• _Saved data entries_
────────────────

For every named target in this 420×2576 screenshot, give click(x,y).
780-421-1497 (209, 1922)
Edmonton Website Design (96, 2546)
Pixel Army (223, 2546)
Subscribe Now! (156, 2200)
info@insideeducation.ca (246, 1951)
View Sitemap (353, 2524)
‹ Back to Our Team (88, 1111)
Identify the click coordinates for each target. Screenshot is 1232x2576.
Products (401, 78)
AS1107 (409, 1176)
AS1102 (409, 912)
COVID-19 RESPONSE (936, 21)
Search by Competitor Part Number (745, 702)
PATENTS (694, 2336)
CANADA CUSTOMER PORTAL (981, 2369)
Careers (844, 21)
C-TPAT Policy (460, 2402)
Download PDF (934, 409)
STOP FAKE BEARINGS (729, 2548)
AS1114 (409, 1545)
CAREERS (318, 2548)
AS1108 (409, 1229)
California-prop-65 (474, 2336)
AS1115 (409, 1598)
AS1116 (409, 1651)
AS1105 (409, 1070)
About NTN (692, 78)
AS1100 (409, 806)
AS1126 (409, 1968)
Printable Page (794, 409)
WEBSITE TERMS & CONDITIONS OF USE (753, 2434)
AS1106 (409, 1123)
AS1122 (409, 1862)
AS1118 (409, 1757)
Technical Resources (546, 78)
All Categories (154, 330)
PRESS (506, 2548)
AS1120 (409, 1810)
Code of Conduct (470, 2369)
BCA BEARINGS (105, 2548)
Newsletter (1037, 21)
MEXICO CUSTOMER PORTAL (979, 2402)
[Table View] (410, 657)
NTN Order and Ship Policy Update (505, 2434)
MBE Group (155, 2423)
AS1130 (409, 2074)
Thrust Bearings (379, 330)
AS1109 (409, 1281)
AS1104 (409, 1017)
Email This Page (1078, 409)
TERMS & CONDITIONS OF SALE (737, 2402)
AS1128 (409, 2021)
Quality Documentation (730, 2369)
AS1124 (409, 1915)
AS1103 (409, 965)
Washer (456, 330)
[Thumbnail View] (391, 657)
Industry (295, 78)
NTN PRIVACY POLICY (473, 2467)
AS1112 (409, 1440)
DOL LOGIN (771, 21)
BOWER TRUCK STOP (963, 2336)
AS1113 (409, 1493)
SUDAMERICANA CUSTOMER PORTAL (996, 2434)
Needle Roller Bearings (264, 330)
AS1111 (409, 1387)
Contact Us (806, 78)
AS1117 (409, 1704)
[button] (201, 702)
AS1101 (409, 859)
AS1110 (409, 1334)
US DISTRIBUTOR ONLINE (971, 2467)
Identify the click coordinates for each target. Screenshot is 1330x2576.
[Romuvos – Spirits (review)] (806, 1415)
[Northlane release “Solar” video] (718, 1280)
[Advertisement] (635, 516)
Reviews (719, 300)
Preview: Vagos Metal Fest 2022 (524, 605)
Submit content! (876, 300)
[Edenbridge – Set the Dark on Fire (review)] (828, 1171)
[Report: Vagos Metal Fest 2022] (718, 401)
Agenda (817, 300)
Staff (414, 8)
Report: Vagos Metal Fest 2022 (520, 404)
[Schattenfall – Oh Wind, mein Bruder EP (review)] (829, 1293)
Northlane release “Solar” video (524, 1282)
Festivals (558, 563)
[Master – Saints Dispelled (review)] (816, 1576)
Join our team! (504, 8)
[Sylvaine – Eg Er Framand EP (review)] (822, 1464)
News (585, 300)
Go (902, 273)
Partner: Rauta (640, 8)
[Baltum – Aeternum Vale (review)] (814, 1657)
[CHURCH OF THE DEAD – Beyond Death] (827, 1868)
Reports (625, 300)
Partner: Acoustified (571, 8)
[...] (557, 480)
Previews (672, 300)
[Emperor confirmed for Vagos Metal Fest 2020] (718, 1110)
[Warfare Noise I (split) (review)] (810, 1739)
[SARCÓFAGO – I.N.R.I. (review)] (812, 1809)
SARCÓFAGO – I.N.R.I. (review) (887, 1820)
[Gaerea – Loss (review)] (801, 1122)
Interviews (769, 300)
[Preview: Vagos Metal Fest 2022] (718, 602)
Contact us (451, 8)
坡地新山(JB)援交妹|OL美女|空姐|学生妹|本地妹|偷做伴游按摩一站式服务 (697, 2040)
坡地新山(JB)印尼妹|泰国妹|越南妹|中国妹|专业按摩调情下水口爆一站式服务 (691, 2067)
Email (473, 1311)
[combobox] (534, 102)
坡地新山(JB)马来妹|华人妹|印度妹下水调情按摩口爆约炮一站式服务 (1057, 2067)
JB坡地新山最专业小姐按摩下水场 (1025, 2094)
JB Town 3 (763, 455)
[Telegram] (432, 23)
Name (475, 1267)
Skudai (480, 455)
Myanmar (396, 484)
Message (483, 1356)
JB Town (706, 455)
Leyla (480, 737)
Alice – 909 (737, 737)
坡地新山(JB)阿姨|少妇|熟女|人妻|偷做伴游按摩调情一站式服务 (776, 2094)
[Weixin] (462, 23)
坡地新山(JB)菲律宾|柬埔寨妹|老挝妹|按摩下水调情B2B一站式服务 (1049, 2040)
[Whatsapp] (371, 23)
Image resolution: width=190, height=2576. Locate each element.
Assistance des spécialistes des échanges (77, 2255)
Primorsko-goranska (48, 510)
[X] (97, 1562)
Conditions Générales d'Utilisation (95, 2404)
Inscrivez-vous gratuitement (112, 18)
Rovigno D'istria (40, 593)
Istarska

────────────────

• _Exercise_
Please say only the number of lines in the data that hold "Northlane".

• _Task response_
2